Stories & Content
What’s the story?
The history of the Pagoda is rich and varied, but the stories outlined here are the ones we want you to focus on as part of your proposal.
You can choose to focus on one story, or multiple of the stories.
We want visitors to leave their visit to the Pagoda understanding more about its history and significance than they did when they arrived, but we also want them to be emotionally engaged and inspired by their visit experience.
The Pagoda experience is for all visitors, but we’re particularly interested in how you could create a social and intergenerational experience for groups of visitors, as well as for individuals.
What’s so great about the Pagoda?
The Great Pagoda was designed by one of Britain’s most important 18th Century architects, William Chambers, for George III’s Mother, Princess Augusta. It was built between 1761 and 1762 as a curiosity, and a viewing tower.
The Great Pagoda is the most important Chinoiserie-style building in Europe. It is the largest and most prominent of several such buildings created in the 18th century and it directly influenced Chinese-style buildings in other aristocratic gardens.
The building is a significant example of an 18th century garden building by William Chambers – reflecting royal patronage and epitomising the contemporary fascination with the exotic, at a time when Europe was opening itself ever further to external cultural influences.
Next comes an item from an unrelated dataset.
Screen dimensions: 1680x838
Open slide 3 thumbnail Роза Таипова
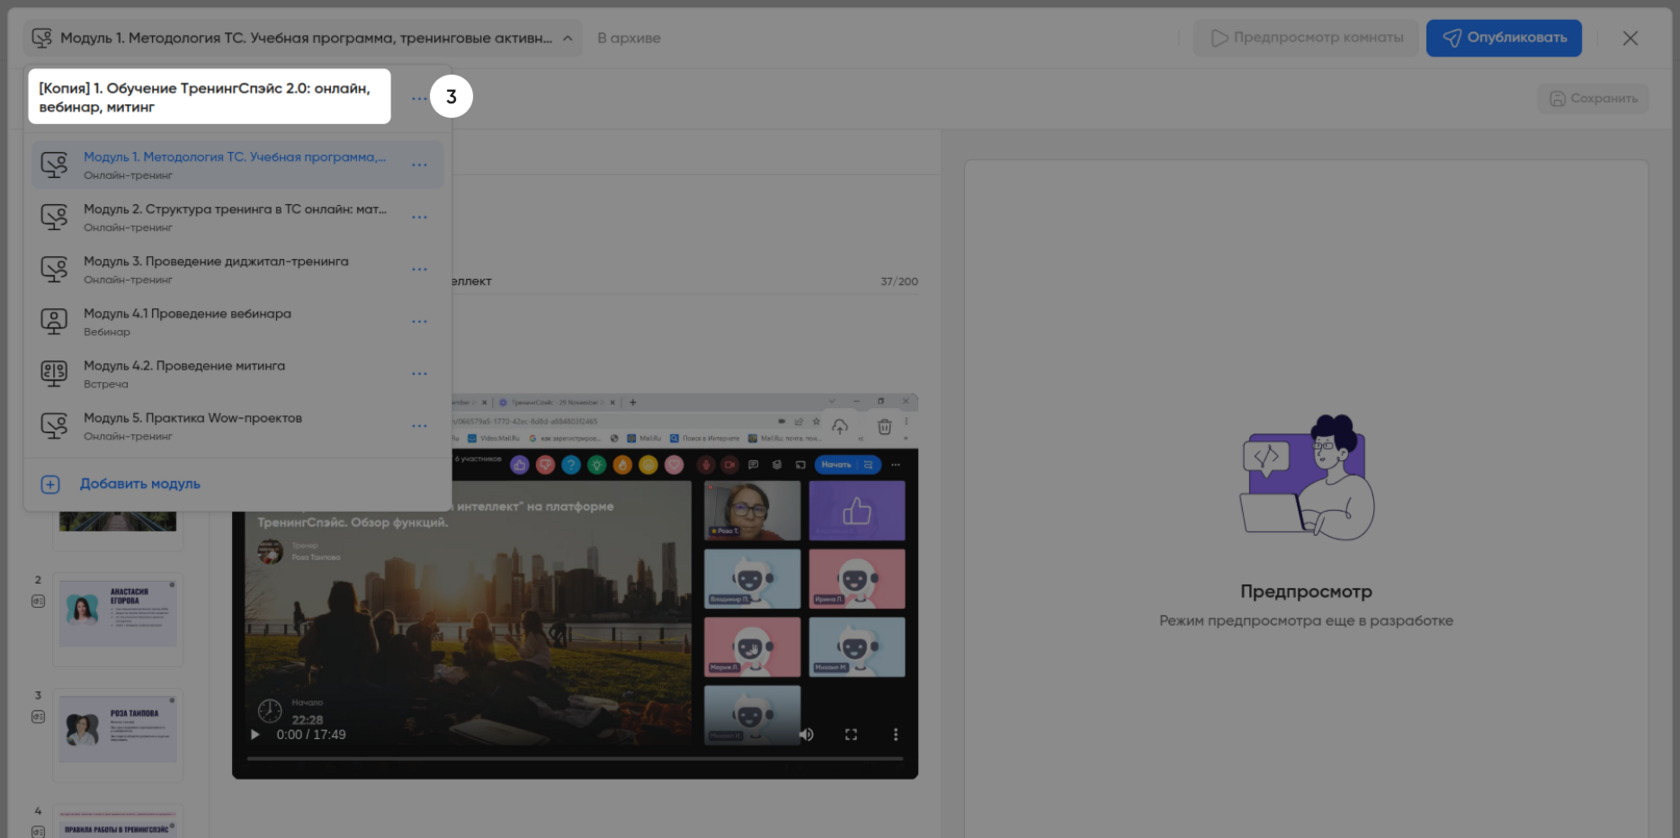click(118, 729)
The building also reflects both experimental and whimsical aspects of architecture.
The Pagoda, because of its great height and unusual form attracted instant notoriety. As it was being built the great social commentator Horace Walpole wrote “We begin to see the Tower of Kew from Montpelier row, in a fortnight you shall see it from Yorkshire”.
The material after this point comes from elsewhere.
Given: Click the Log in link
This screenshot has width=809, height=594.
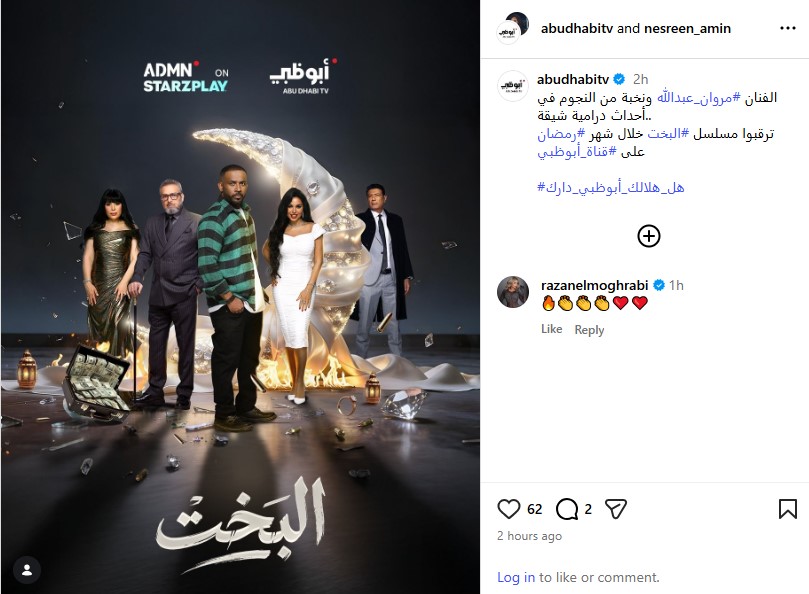Looking at the screenshot, I should tap(515, 577).
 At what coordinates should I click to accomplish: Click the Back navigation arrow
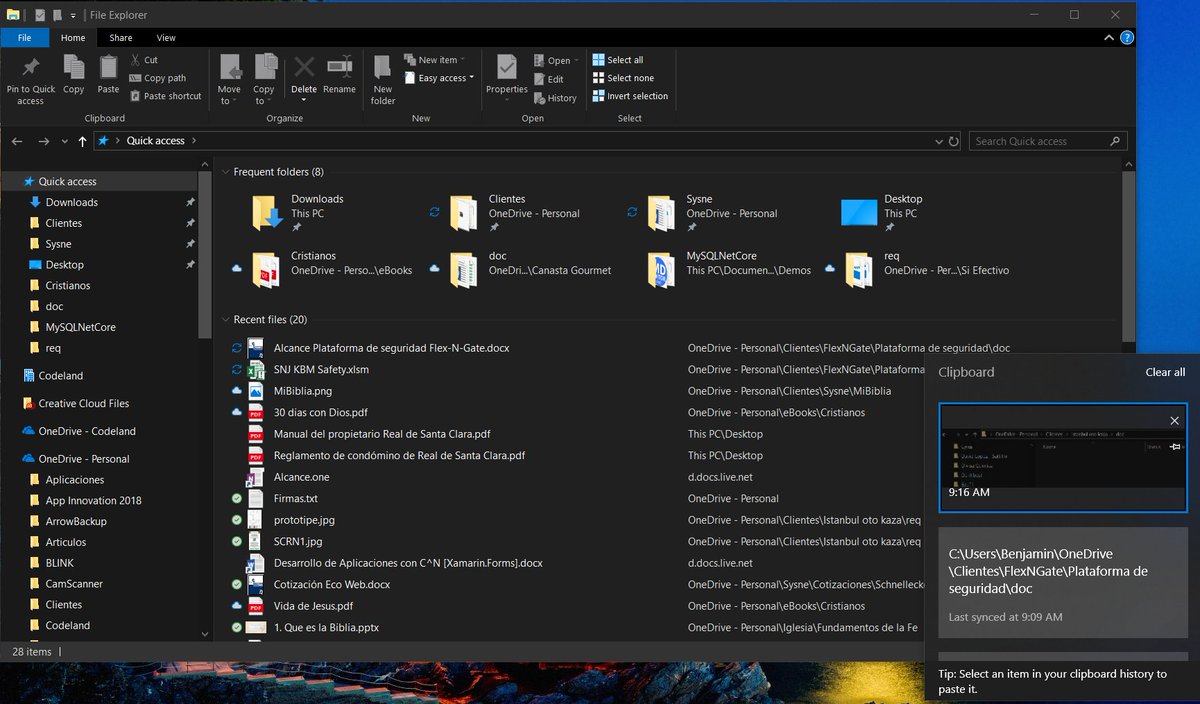pos(16,141)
George III, the sheep and the Pagoda
George III earned the nickname ‘Farmer George’ through his keen interest in farming and its improvement. One of his agricultural experiments was centred on improving the quality of his sheep’s wool by cross-breeding them with Spanish Merino sheep. Export of these animals was, at the time, banned by the Spanish authorities. However, Kew’s botanist, Joseph Banks, managed to acquire several Merinos for the King that were duly integrated into His Majesty’s flock. Subsequently sheep from the King’s flock were sold at public auctions that were held annually at the base of the Pagoda every August between 1804 and 1810 before the royal flock was dispersed in 1813.
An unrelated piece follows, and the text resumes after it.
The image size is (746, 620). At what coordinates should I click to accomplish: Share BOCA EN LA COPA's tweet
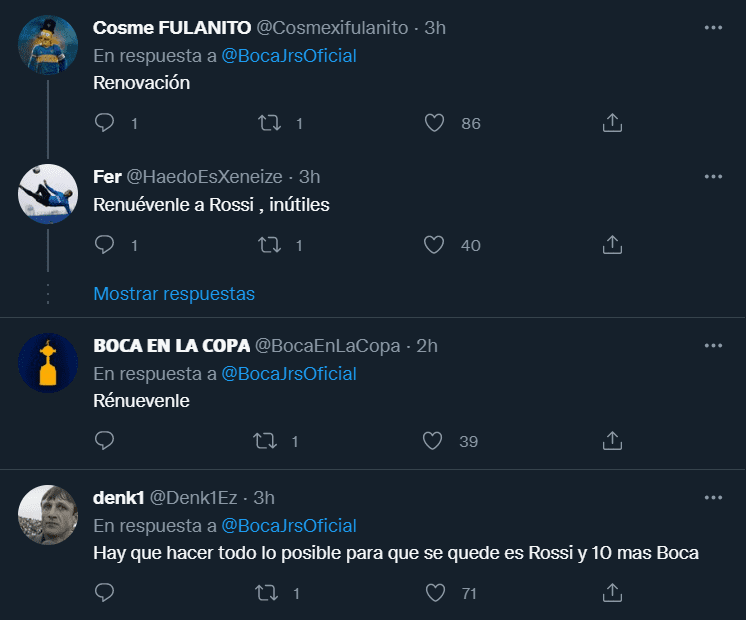tap(613, 441)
During his first bout of illness, George III was taken on regular walks around Kew Gardens by his physicians. On one of his walks in February 1789 the King wished to climb the Pagoda. When the Pagoda was not opened for him, George threw himself on the floor and refused to get up, eventually having to be carried away by four of his attendants
Scientific development and the Pagoda
The Pagoda was an experimental building and also used as a place of scientific experimentation. In the 1850s, permission was granted for a series of meteorological experiments to be conducted within the Pagoda and a dial was affixed to the top floor by the Royal Observatory. On 15 October 1883, permission was granted for the testing of photographic equipment in the Pagoda. Most alarmingly, in March 1941 permission was granted for the Pagoda to be used as a model bomb dropping facility by the Royal Aircraft Establishment (Armament Research Department). Their tests necessitated holes of increasing sizes being cut in each floor of the Pagoda from top to bottom through which dummy bombs were dropped, landing in a box of sand at the base of the tower. After the end of the war, the holes were patched up and use of the Pagoda was returned to the Royal Botanical Gardens. Fortunately the structure escaped damage during the Second World War despite several enemy bombs landing nearby.
What a view!
Visitors have always enjoyed the Pagoda as a viewing tower, affording spectacular views over the Royal Botanical Gardens Kew, and London. At 163 feet (nearly 50 metres) in height, the Pagoda offers sweeping views from its top storey. Chambers boasted that ‘the prospects open as you advance in height, and from the top you command a very extensive view on all sides, and in some directions upwards of forty miles distance, over a rich and variegated country.’ These prospects would have included the royal residences at Kew, Richmond and Windsor, as well as views of the various other buildings in Kew Gardens such as the Mosque and the Moorish Alhambra, also by Chambers. The gardens – and the surrounding landscape – have changed considerably over the past 250 years.